Overdue medical bills can lead to physical symptoms of stress (such as anxiety, insomnia, and migraines), as well as inadequate or delayed treatment. Financial distress can also make it hard to meet the recommended health maintenance practices, like eating the daily recommended five to nine servings of fruits & vegetables per day, and taking routine checkups. On the other hand, high costs of health can lead to reduced income available for saving, and even bankruptcy or poor credit history.

4. Quality of life

Being tight on your finances can significantly increase your stress levels by boosting the production of cortisol, the hormone involved in the regulation of stress. Chronically high cortisol levels can lead to serious complications, most noticeably insomnia and anxiety. Most people tend to cope by engaging in comfort food, which ultimately makes them tired and over-weight. When left untreated, the stress can cause family feuds as emotions run high. You can change all these by saving early and practicing living below your means. Since you’ll not need as much money to sustain your lifestyle, your stress levels will drop significantly. The stash you will have accumulated serves as a financial security, plus the lost weight and the harmony within the house will add tremendously to the value of your life.

5. Confidence

Having the knowledge that you have what it takes to withstand any storm can be powerful. Science says that saving early will ensure that you and your family will be alright in case anything happens, which can radically influence your decisions at your job. You’ll not worry too much about losing your job, and this can actually help improve your performance.  So how does this all get accomplished?

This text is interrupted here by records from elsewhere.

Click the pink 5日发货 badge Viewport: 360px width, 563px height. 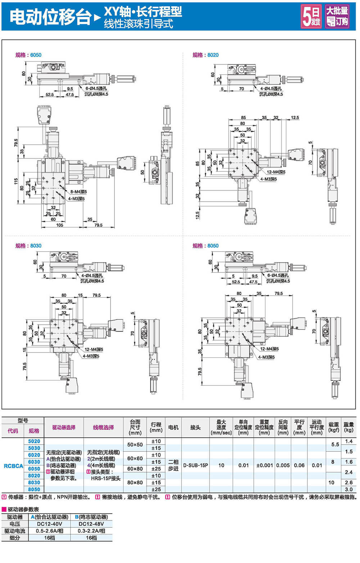311,16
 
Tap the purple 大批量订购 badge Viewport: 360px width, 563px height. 337,16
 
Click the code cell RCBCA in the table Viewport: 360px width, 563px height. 13,466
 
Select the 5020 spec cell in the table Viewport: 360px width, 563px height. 34,441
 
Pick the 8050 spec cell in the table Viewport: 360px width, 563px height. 34,489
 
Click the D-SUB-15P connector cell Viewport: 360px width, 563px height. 195,465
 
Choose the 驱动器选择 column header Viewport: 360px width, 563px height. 64,427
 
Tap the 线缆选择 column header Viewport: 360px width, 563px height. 103,427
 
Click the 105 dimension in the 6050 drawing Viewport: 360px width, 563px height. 60,225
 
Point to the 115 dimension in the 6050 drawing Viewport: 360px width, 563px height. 16,181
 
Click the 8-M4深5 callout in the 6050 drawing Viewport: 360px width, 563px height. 78,192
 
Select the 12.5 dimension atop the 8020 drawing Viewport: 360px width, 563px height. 295,118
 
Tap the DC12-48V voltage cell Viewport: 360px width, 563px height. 91,524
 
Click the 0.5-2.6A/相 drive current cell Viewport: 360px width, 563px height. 50,531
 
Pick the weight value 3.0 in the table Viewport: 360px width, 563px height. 348,489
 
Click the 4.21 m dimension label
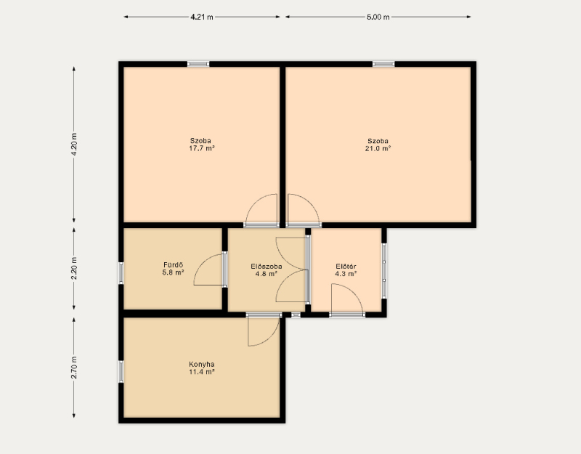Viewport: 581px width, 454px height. tap(202, 17)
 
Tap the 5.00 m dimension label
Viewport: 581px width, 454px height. tap(378, 17)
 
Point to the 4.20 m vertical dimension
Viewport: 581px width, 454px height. tap(74, 144)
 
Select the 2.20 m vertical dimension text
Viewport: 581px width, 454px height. tap(74, 268)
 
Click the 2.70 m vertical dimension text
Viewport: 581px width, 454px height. tap(74, 368)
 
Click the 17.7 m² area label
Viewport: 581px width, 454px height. tap(202, 148)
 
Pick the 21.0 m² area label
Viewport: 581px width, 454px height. tap(378, 148)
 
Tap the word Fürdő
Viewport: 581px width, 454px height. tap(173, 265)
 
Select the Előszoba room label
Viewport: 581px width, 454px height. tap(267, 267)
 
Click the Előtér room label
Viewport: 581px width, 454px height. tap(346, 267)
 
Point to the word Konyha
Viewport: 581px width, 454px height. tap(202, 365)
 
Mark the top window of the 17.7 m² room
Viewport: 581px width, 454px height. tap(198, 64)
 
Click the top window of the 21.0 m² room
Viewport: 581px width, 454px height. tap(383, 64)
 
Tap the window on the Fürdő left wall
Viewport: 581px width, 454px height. tap(121, 273)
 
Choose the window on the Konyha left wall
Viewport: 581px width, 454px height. tap(121, 372)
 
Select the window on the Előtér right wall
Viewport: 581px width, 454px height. tap(384, 270)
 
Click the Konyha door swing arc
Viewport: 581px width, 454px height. tap(272, 338)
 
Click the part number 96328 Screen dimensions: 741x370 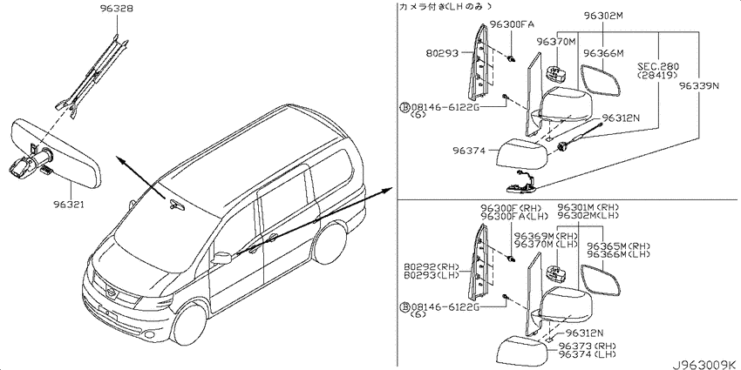pos(117,9)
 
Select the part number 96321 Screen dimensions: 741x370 pos(71,205)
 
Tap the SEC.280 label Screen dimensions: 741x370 pos(657,67)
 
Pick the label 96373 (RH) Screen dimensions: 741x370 pos(587,346)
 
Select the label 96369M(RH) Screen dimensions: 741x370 pos(546,236)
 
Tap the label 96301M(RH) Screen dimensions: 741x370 pos(588,207)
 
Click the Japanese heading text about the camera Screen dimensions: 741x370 pos(445,6)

  • Start with small baby steps

Willpower is a very limited resource, and studies have indicated that when you try to make too many changes at once, you are less likely to sustain them. Rather, try to change one bit at a time. For instance, paying a credit card debt of $5,000 may sound daunting at first, but when you break it down to $50 per week, the task becomes a lot less scary. You may decide to achieve a certain saving goal, and then set smaller tasks to take you there. You might garner some support for accountability, and then incentivize yourself to boost your motivation. The same things you do for your health can also apply in your finances.

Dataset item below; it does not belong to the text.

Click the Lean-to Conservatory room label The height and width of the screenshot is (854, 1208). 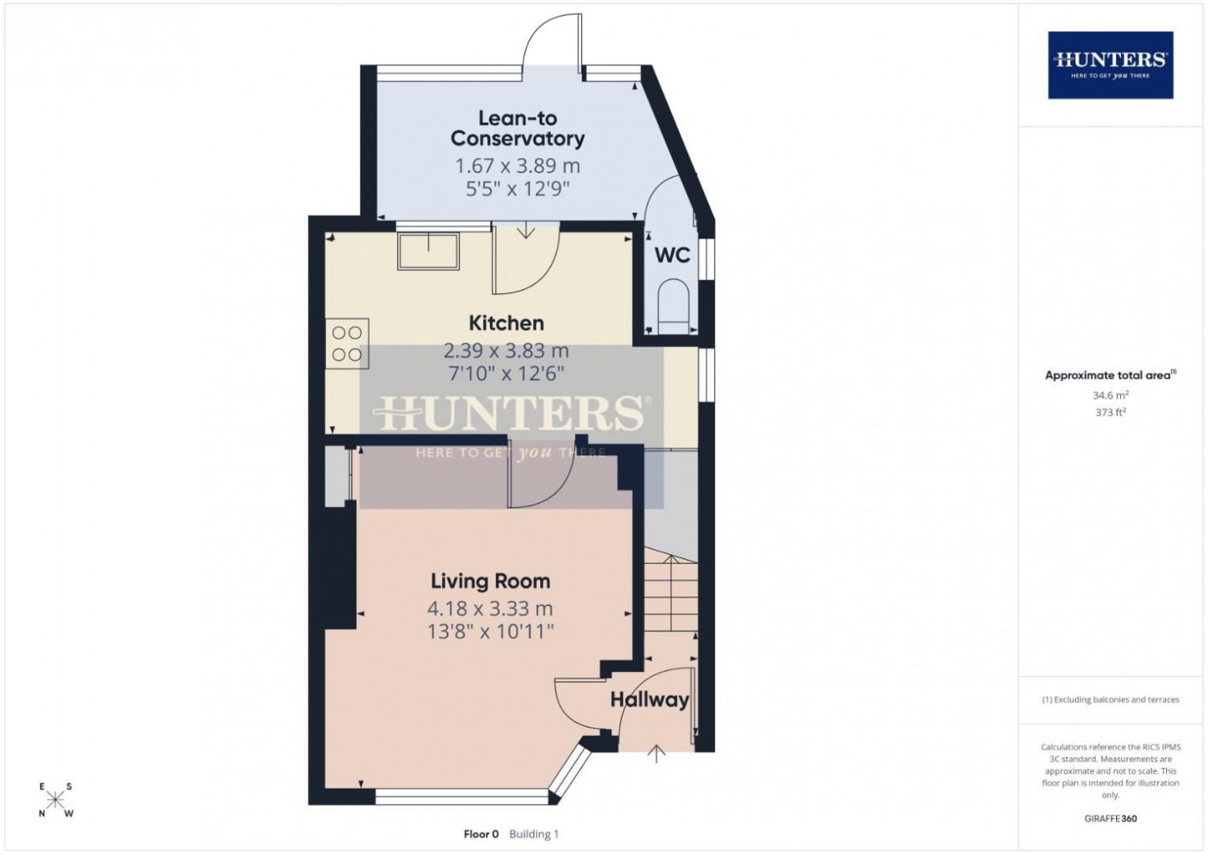coord(517,128)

  • Make your job security a priority

Job insecurity and money troubles can take a toll on your health. Researchers from The Santa Fe Institute and San Diego State University followed American citizens’ Google search patterns and found that people were more worried about their health during the recession. Health related inquires related to back pain, ulcers, and headaches experienced a tremendous uptick, as well as depression and anxiety. In a nutshell, being secure in your job affects your health positively. If you don’t exactly love what you are doing, make an effort to incorporate more satisfying activities in your free time.

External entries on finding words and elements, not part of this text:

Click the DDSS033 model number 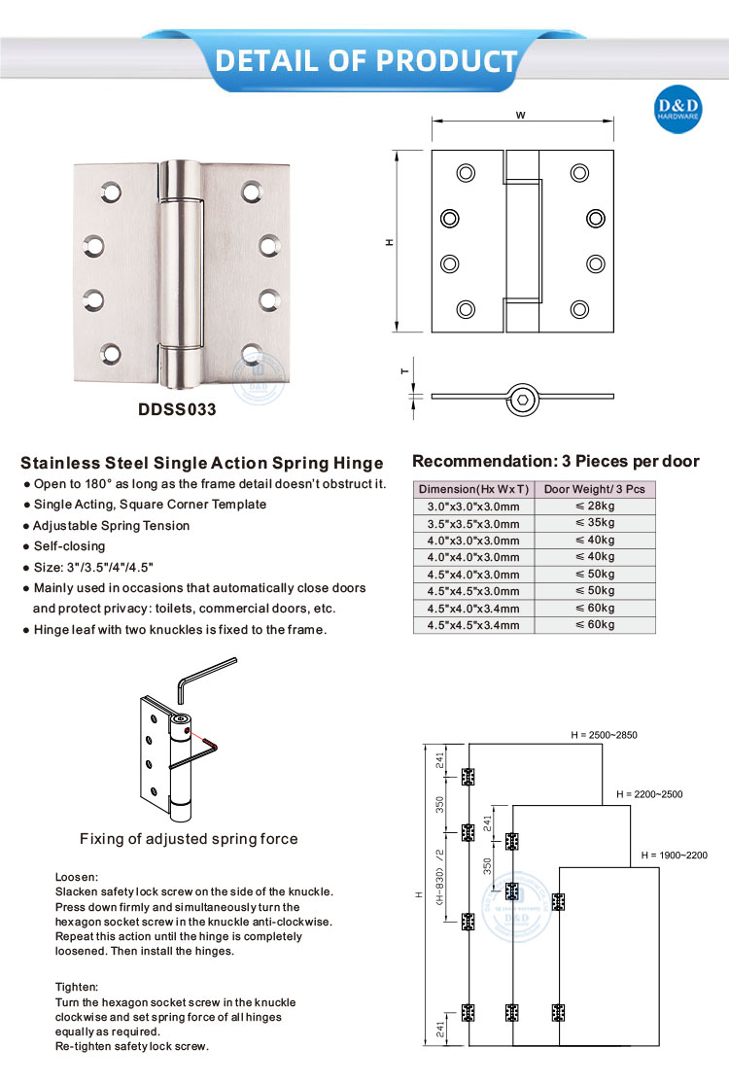click(178, 410)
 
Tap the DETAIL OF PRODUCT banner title click(365, 60)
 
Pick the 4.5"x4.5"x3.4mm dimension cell click(473, 625)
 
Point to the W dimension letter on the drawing click(521, 115)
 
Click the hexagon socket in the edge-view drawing click(525, 398)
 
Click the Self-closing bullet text click(69, 546)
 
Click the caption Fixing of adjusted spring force click(189, 839)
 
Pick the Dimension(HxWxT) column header click(473, 489)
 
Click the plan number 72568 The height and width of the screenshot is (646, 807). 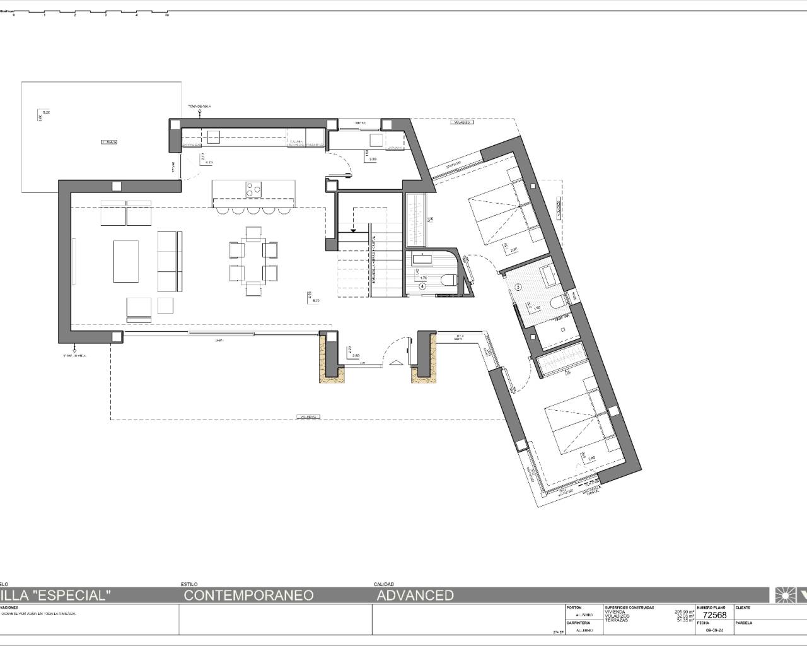pos(714,616)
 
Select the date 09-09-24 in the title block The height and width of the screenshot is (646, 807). pos(714,630)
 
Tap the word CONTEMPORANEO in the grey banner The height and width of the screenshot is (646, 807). pos(248,595)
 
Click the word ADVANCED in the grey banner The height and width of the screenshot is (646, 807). pos(415,595)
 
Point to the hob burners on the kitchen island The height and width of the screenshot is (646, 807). pos(253,189)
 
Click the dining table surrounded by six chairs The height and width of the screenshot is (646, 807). pos(253,261)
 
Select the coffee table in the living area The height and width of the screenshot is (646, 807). pos(126,261)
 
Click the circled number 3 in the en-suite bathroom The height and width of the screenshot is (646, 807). pos(518,286)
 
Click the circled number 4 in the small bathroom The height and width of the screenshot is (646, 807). pos(422,286)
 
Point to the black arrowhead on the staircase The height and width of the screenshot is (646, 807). pos(353,230)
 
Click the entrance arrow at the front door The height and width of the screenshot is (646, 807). pos(395,362)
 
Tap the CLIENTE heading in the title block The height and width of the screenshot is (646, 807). pos(743,608)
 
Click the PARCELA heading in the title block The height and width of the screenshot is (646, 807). pos(744,623)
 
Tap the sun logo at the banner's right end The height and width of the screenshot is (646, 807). pos(784,595)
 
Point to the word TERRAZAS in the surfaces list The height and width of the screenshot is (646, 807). pos(617,620)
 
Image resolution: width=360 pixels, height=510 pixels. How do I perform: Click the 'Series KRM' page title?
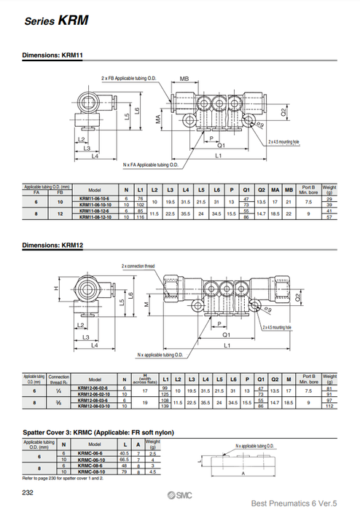click(57, 21)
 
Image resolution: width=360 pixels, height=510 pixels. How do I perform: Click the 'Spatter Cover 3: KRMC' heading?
click(98, 433)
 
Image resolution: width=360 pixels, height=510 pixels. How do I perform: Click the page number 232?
click(26, 493)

  1. Boost both types of health

While few things can compare to saving money when it comes to your financial health, the quandary is that the process is not necessarily a fun activity. This is probably why most people simply don’t do it. However, knowing that you have saved some money somewhere is fun, and can actually make you happier. In fact, 38 percent of those who have savings accounts have reported feeling very, or extremely happy, as opposed to twenty nine percent of those who don’t, based on research from the Ally bank. The study goes on to suggest that the more you save, the higher your likelihood of being happier, and that, generally, saving can have a more significant impact on your happiness than your income.

Bottom line

The hardest part of saving on a regular basis is actually getting started, and the earlier you start, the less you’ll have to save. Consider a person who makes $41,000 per year, saves 8 percent of pay, and earns a return of 4% points above the rate of inflation. If this person starts saving at 20 years of age, at age 65, he’ll have a retirement income of 29,000 dollars per year, which is equivalent to 71 percent of pre-retirement earnings and in a relatively acceptable range. If the same worker starts saving at 30 years, he will have $18,000 of retirement income, which is equivalent to a mere 43 percent of pre-retirement revenue.